Reem immigrated to Canada in 2019. She was the eldest child of three, raised by a single mother. Estranged from her mother she took over the roles of both mom and dad to her younger siblings.
In Canada, she was reunited with her mom. There was much conflict in the family home and neither Reem nor her mother were ready to address the emotional turmoil that came with adjusting to a new country and a new version of one another.
Reem was desperate to leave her situation. Her university credentials were not recognized here, so she was only working part time in retail. One day, while on transit she saw a 211 ad (211 connects immigrants and refugees to services). With nothing to lose, she called.
Through 211, Reem was connected to Covenant House Vancouver (CHV) and was offered a bed in the Crisis Program. She was both relieved, but also anxious, because her visions of a shelter were based on the 1982 movie, Annie. She envisioned a day of scrubbing floors and other chores, just to keep her bed in the shelter. Reem was very relieved to find out that this was not the case.
Reem was also relieved to discover that CHV was non-denominational, “I was very happy to know that they [CHV] were inviting of youth from all backgrounds, all cultures, and all gender and sexual orientations.”
“I just knew that I was in the right place because they were very respectful of my feelings and my boundaries. Soon after, trust followed when I met my social worker the next day, and she heard my story and the first thing she asked me was what were my dreams and goals, and I knew that I picked the right place.”
While in the Crisis Program, Reem graciously accepted the programs and services that were offered to her. This included a year-long commitment to dialectical behaviour therapy (DBT) and one-on-one counselling sessions provided by Foundry.
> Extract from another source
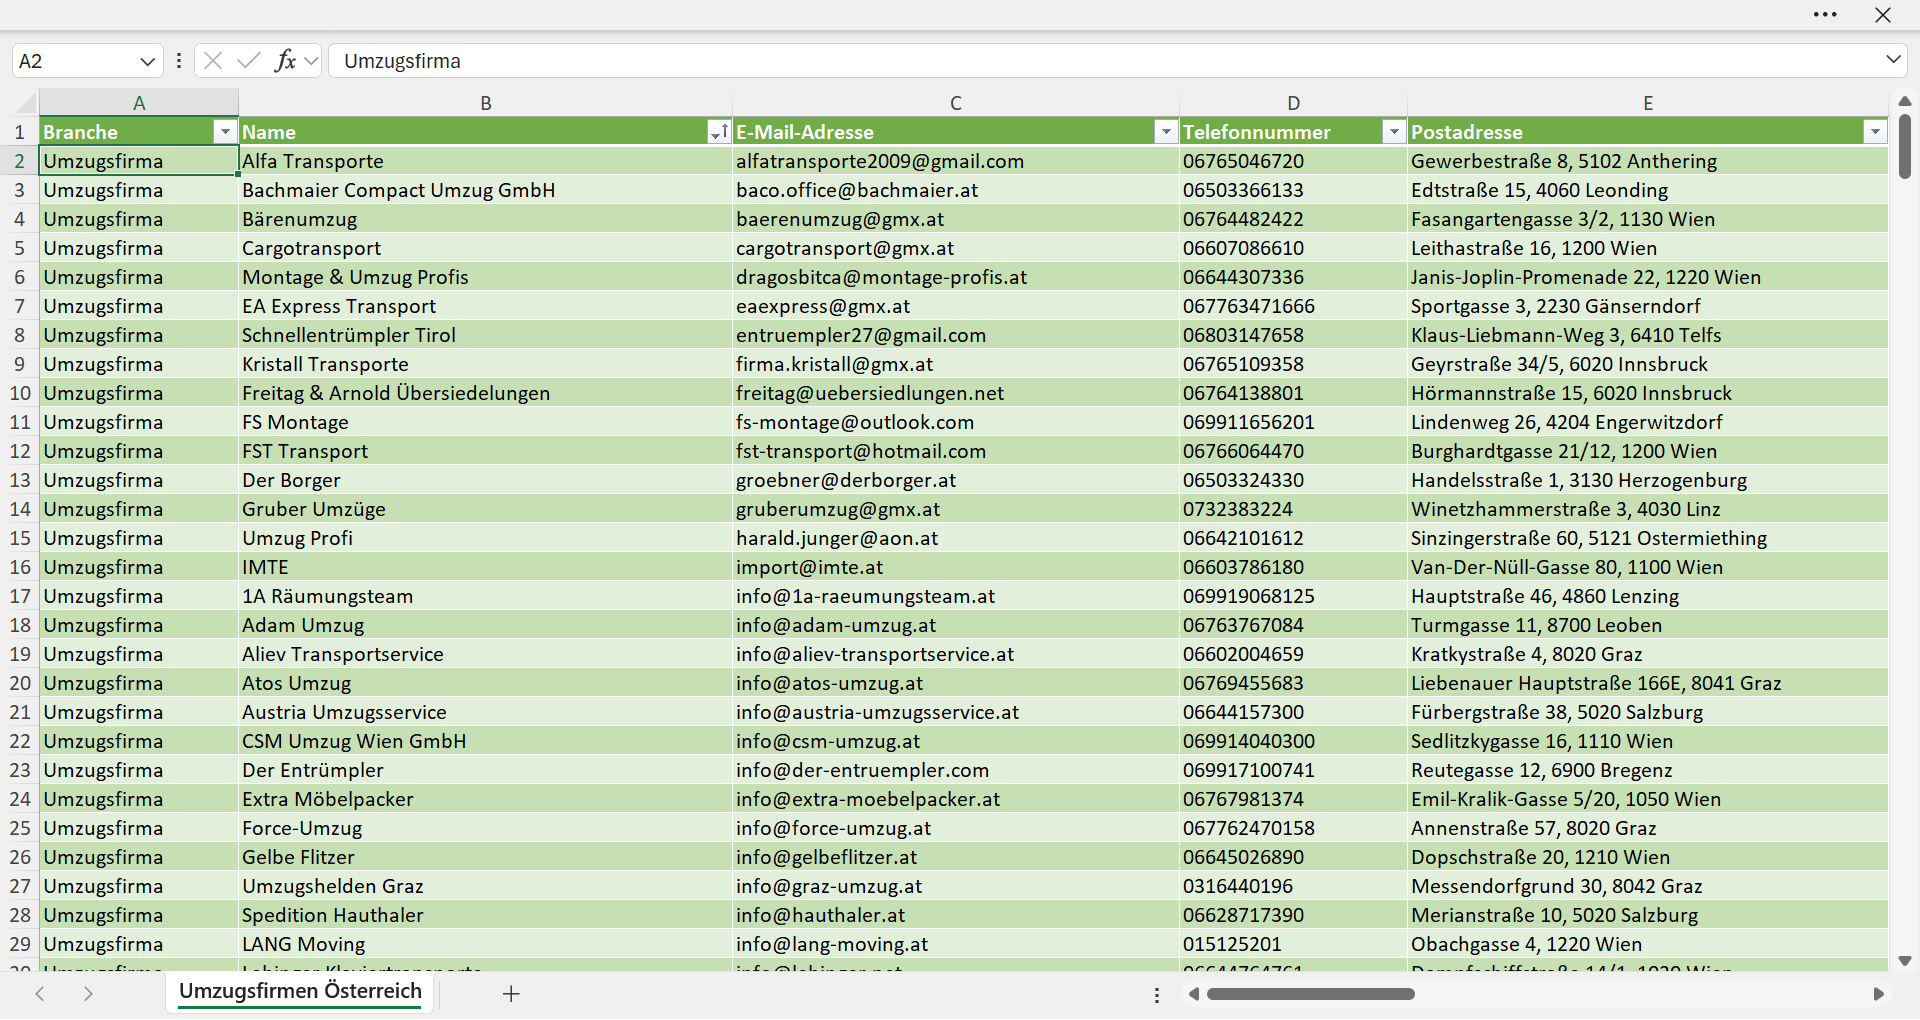Open the Branche column filter dropdown
1920x1020 pixels.
[x=225, y=132]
In addition, Reem was connected to CHV’s Lead Spiritual Care Practitioner, Kadee. Kadee provided Reem with a prayer mat, a prayer outfit, and Tasbih, and henna cones, so that Reem could celebrate and fully immerse herself in her first Ramadan in Vancouver. Reem also attended art therapy and spiritual sessions at CHV. Reem was also active in events like trips to lakes, game nights, and yoga sessions.
Reem’s social worker felt that Reem was not unlocking her full potential and advocated for her to transfer into CHV’s Rights of Passage program. Here she applied for scholarships, became involved in the mentorship program, and received housing support. Her social worker worked with Reem to learn about safe relationships, healthy boundaries, and how she could reach her goals sooner.
While in Rights of Passage, Reem experienced a bad relationship breakup. She didn’t want to sulk, so she decided to try something out of her comfort zone and she entered the Miss Philippines International of BC pageant, which she won. Her next goal is to compete for Miss Asia. “I want to use my title to promote and work on my advocacy. I really want to give back to my community. I just really want to give back and impact the lives of people in any small way I can.”
Since her medical lab science credentials were not valid here, Reem decided to pursue a career in the field of law, where she says, “I feel like that’s more aligned with my values and who I see myself becoming in the next five years. At the moment, I am working as a legal support assistant, just diving into what it’s like working at a law firm and then eventually work towards getting my bachelor’s degree.”
Having transitioned successfully to independent living, Reem attributes her success to the five “I” approach that she believes that CHV’s programs and services meet. “Any program has to cultivate an environment where youth or young adults are a part of something much bigger than themselves. So that sense of belonging to a community, a community where they can contribute to worthwhile experiences and relationships. Here they can partake in their sense of agency.” Here is what each “I” stands for:
- Involved — when youth are involved in their case plan, they learn to trust themselves and are able to make decisions.
- Initiate — at CHV, youth are empowered and can lead or be a part of change. For example, youth can host a games night, can sign up for programming like baking or cooking, and they can participate in surveys as a way to provide feedback to staff on how to better serve youth.
- Inclusivity — when youth feel that they are the experts in their own lives, the ability to reach positive outcomes is accelerated.
- Impartial — As Reem puts it, “When programs are impartial, youth are more likely to mirror that quality outside the program.”
- Intentional — goals and outcomes must be set with the intent of meeting every individual youth’s needs.
“Being here [at CHV], I would say that never in my life would I have imagined being able to speak about what I’ve been through and coming out stronger and more at peace. And that just speaks so much about who I am as a person and what I’m capable of doing. And because being here alone holds so much power, holds so much truth and authenticity in my character that I feel like I can face anything that life has to throw at me. Good or bad.”